* Task prompt *
Leave out pictures; repeat exactly the lines from the "You are a computer-use" line through the last of the data below.

Records supplied Start Marker

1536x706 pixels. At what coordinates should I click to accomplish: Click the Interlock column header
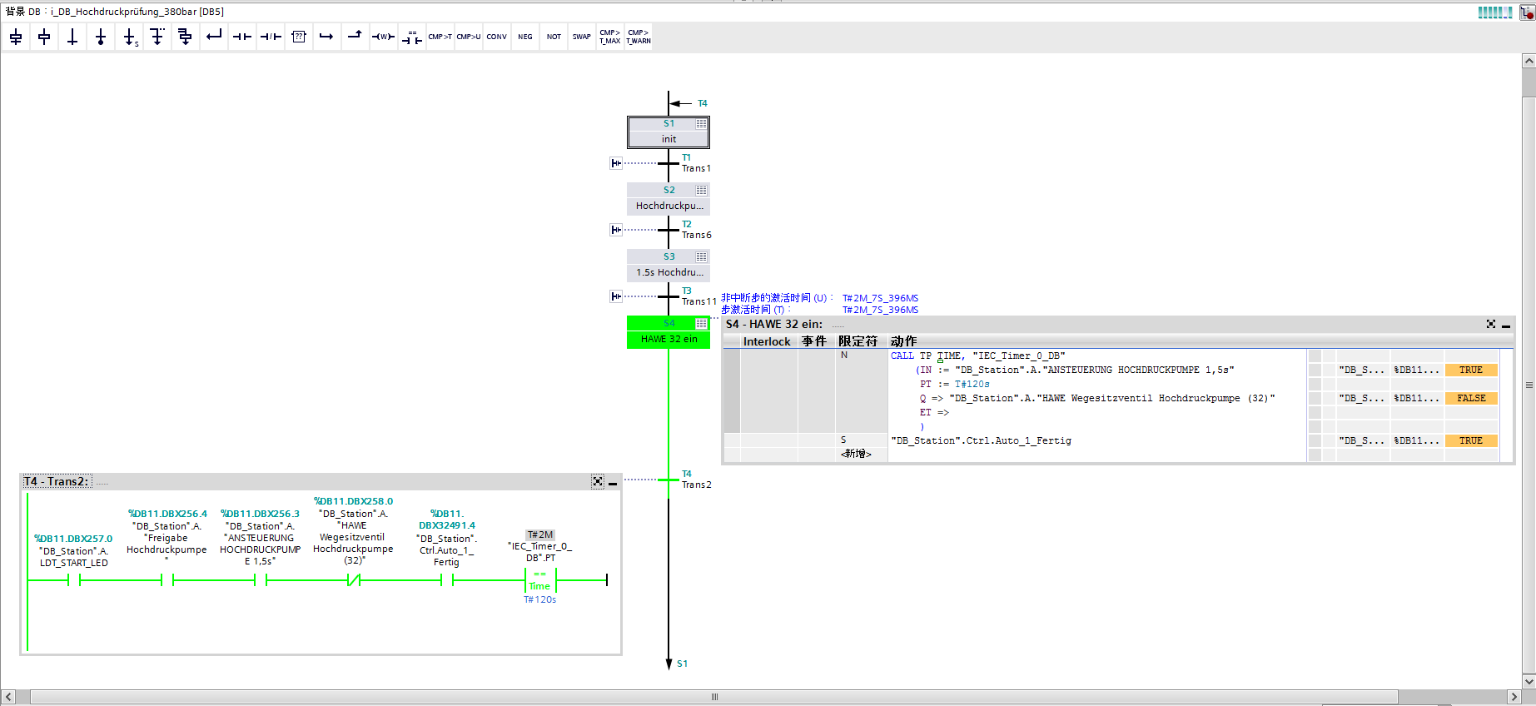766,341
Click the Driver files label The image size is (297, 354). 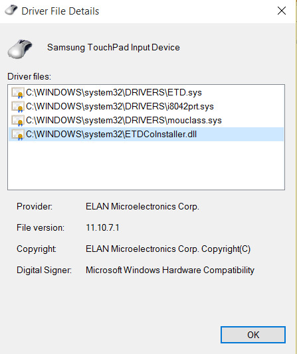29,76
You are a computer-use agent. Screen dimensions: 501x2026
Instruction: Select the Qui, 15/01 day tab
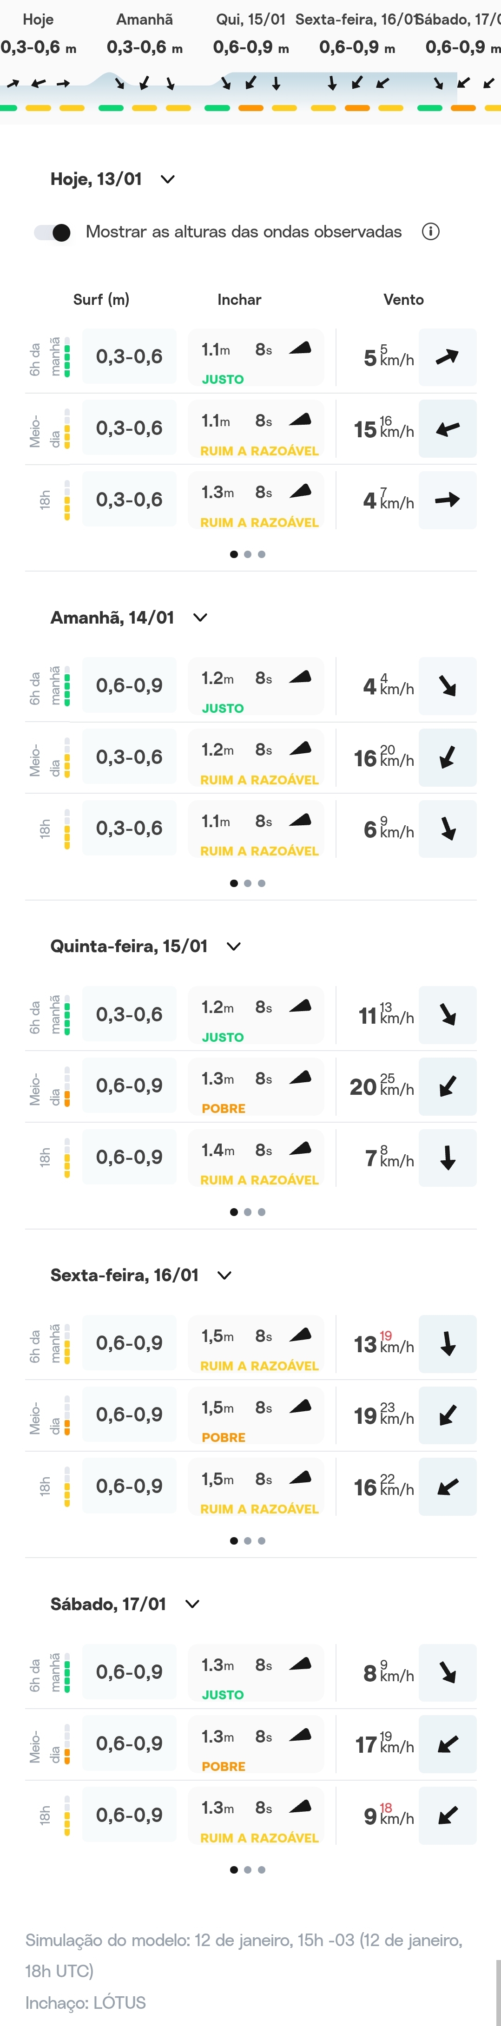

Records supplied End Marker

* Response box *
You are a computer-use agent. Screen dimensions: 501x2026
Instruction: Select the Qui, 15/01 day tab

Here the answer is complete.